━━━━━ DATA EXCERPTS
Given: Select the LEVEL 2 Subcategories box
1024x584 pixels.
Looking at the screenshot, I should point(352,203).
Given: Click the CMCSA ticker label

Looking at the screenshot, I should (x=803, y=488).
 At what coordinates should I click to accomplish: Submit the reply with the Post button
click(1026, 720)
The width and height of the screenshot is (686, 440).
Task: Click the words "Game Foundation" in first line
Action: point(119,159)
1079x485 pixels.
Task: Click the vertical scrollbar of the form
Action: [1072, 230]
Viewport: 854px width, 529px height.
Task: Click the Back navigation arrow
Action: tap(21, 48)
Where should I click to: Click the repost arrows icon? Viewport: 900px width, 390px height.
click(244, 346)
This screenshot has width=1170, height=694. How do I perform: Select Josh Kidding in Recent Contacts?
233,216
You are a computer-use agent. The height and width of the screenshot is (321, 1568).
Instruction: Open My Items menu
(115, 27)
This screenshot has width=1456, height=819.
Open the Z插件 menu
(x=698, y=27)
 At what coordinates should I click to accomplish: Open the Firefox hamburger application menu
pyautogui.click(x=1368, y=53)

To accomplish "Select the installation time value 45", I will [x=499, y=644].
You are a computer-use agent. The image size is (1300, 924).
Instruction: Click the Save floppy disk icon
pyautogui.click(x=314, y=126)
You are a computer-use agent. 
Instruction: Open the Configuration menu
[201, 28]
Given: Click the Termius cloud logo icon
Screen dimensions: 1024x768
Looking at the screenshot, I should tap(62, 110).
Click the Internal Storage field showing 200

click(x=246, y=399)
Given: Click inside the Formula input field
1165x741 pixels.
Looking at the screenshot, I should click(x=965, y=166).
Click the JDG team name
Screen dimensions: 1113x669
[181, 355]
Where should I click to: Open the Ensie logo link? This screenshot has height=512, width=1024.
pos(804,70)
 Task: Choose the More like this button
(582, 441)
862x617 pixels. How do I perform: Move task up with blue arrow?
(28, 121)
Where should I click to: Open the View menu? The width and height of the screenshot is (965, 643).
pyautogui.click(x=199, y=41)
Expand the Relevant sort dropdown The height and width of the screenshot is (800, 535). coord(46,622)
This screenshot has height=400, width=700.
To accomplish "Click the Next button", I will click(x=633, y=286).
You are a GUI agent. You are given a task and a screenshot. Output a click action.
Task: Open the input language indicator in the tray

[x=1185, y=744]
━━━━━━━━━━
* _WHAT NEEDS TO BE DONE_
Repeat exactly the lines above, starting with the line that contains "Task: Choose the More like this button" and ending with the last line, both included, and nothing else.

* _TASK RESULT_
 Task: Choose the More like this button
(582, 441)
862x617 pixels. How do I perform: Move task up with blue arrow?
(28, 121)
Where should I click to: Open the View menu? The width and height of the screenshot is (965, 643).
pyautogui.click(x=199, y=41)
Expand the Relevant sort dropdown The height and width of the screenshot is (800, 535). coord(46,622)
This screenshot has height=400, width=700.
To accomplish "Click the Next button", I will click(x=633, y=286).
You are a GUI agent. You are given a task and a screenshot. Output a click action.
Task: Open the input language indicator in the tray

[x=1185, y=744]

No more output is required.